Now, with BOX AI’s MCP Server that provides over 25 MCP tools, you can simply upload your documents into Box to initiate automated processing, and then query against your documents. No RAG pipeline is necessary. Then, if you connect that MCP server into watsonx Orchestrate, you can quickly build an agentic contract research assistant to easily search contracts and extract useful metadata.
In this tutorial, you learn how to set up BOX AI’s MCP Server and create4 that Contract Research agent.
Architecture
Here's a simplified architecture of the solution that you will build during this tutorial.
A watsonx Orchestrate instance. Sign up for a free trial version of watsonx Orchestrate.
A dataset of contracts or other documents. Download the CUAD dataset on Hugging Face if you need a comprehensive dataset.
Steps
Upload your contracts to Box
Obtain OAuth 2.0 access credentials for your Box instance
Create the MCP server connection between Box and watsonx Orchestrate
Create your agent in watsonx Orchestrate
Deploy and test your agent
Rather than provide dozens of screenshots throughout this tutorial, I've captured the most complex steps of configuring and using Box and watsonx Orchestrate as a set of video walkthroughs.
Step 1. Upload your contracts to BOX
For this tutorial, you will use the Contract Understanding Atticus Dataset (CUAD) of 510 commercial legal contracts which can be downloaded from the Hugging Face CUAD dataset. The CUAD dataset provides a sufficiently complex dataset to tests the capabilities of both the watsonx Orchestrate agent plus the Box AI MCP server.
Upload this CUAD dataset to your BOX account.
Here are some of the questions we will ask our contract research agent:
How many contracts are in each legal category?
Which companies have reseller agreements?
What is the date of the most recent distributor agreement and who are the parties involved?
In the Allied eSports license agreement, what are the annual minimum guaranteed payments required from Zynga?
Summarize the Joint Venture agreement with Accelerated Technologies.
For the Dragon Systems outsourcing agreement, what are the payment terms and who from Dragon Systems agreed to it.
If you use your own dataset of contracts or other documents, you’ll need to upload those documents to BOX and use similar questions to these ones.
•••••
-- PROBLEM DESCRIPTION --
According to the Box MCP tutorial, how many commercial legal contracts make up the Contract Understanding Atticus Dataset? The material after this point has no role in the exercise.

-- RECORDED DATA --
•••••
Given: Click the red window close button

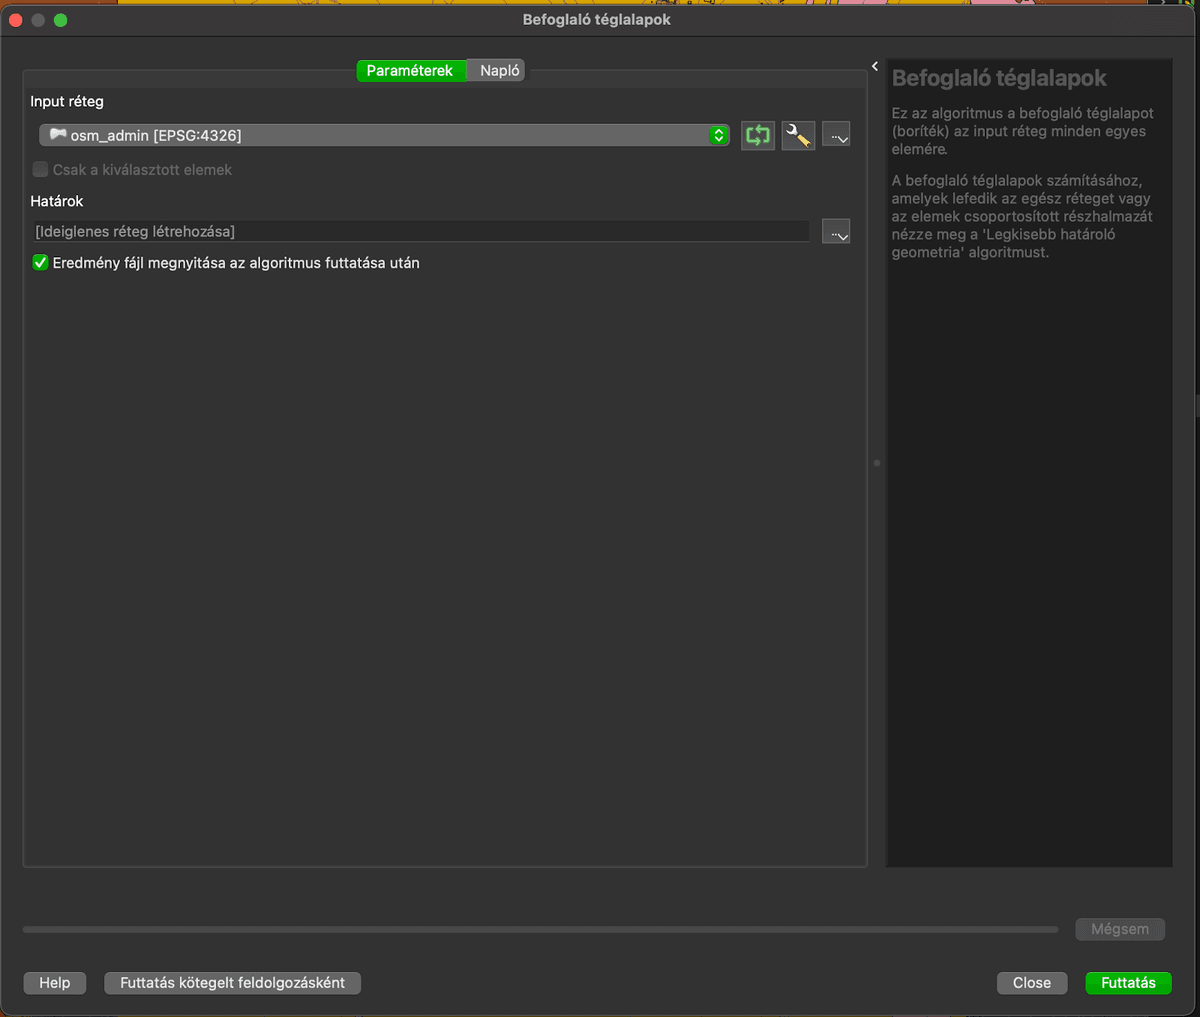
•••••
-- EXERCISE RESPONSE --
510 commercial legal contracts.